### Information

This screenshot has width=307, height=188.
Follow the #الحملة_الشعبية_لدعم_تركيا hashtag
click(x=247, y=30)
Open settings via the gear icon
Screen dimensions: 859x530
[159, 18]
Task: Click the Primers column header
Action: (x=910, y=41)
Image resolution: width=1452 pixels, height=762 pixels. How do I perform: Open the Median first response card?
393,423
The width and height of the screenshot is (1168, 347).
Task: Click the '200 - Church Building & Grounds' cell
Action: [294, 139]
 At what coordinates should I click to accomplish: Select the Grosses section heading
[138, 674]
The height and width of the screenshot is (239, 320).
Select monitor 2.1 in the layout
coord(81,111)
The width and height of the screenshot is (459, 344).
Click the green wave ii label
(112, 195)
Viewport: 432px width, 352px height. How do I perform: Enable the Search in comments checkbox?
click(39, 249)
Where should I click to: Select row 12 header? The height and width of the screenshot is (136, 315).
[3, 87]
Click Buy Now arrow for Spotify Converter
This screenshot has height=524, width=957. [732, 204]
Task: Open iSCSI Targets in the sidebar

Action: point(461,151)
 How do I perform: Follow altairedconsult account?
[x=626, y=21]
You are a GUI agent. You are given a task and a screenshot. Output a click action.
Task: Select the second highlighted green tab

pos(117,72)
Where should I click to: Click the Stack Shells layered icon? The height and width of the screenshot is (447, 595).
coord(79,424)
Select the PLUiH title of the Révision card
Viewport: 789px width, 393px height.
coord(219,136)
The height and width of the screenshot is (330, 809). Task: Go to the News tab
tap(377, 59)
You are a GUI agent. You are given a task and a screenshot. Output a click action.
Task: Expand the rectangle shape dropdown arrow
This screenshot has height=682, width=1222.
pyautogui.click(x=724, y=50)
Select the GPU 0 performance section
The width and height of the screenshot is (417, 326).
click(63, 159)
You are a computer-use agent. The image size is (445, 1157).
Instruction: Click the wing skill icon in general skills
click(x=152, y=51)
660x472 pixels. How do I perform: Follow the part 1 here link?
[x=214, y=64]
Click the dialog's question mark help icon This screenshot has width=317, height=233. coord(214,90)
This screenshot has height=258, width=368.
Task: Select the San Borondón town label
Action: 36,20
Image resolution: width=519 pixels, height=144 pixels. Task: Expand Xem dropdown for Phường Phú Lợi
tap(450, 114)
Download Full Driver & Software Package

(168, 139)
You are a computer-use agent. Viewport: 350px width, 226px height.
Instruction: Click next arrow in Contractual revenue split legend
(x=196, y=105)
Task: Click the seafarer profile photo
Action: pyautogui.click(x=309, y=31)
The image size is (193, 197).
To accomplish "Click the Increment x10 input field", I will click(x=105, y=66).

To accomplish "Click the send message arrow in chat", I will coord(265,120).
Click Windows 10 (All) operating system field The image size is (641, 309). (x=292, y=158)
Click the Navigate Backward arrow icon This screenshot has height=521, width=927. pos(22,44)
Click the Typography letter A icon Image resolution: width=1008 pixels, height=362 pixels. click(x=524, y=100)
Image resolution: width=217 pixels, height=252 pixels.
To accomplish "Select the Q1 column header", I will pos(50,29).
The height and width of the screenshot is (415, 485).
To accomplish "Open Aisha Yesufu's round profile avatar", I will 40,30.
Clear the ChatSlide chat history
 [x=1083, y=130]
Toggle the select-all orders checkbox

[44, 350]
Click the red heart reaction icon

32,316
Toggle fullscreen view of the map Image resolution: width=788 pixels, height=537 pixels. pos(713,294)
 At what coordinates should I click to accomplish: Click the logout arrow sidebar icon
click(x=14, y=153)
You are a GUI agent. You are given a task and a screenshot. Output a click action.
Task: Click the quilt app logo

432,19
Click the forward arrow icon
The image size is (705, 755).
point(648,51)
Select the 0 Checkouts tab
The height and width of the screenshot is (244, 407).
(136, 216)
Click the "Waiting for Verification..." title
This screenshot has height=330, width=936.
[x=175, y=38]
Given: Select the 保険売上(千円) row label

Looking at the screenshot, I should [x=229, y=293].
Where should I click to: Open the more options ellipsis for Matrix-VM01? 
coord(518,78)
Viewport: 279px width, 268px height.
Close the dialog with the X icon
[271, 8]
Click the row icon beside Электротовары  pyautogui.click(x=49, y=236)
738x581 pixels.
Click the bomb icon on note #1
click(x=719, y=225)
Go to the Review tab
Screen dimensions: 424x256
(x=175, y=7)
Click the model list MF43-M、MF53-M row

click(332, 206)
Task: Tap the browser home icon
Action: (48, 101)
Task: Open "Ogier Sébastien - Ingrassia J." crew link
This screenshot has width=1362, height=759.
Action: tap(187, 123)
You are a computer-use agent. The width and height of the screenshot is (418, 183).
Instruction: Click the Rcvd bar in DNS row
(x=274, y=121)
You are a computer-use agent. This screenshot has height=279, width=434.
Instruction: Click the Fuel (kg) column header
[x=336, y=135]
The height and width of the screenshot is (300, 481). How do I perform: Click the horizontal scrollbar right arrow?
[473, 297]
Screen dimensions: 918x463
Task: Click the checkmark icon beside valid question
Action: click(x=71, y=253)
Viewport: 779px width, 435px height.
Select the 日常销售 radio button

######

--- Work to complete ---
Please copy only the lines from the one with "Viewport: 279px width, 268px height." through the final line of the records above, both ends included.

--- Completed exercise ---
Viewport: 279px width, 268px height.
Close the dialog with the X icon
[271, 8]
Click the row icon beside Электротовары  pyautogui.click(x=49, y=236)
738x581 pixels.
Click the bomb icon on note #1
click(x=719, y=225)
Go to the Review tab
Screen dimensions: 424x256
(x=175, y=7)
Click the model list MF43-M、MF53-M row

click(332, 206)
Task: Tap the browser home icon
Action: (48, 101)
Task: Open "Ogier Sébastien - Ingrassia J." crew link
This screenshot has width=1362, height=759.
Action: tap(187, 123)
You are a computer-use agent. The width and height of the screenshot is (418, 183).
Instruction: Click the Rcvd bar in DNS row
(x=274, y=121)
You are a computer-use agent. This screenshot has height=279, width=434.
Instruction: Click the Fuel (kg) column header
[x=336, y=135]
The height and width of the screenshot is (300, 481). How do I perform: Click the horizontal scrollbar right arrow?
[473, 297]
Screen dimensions: 918x463
Task: Click the checkmark icon beside valid question
Action: click(x=71, y=253)
Viewport: 779px width, 435px height.
Select the 日常销售 radio button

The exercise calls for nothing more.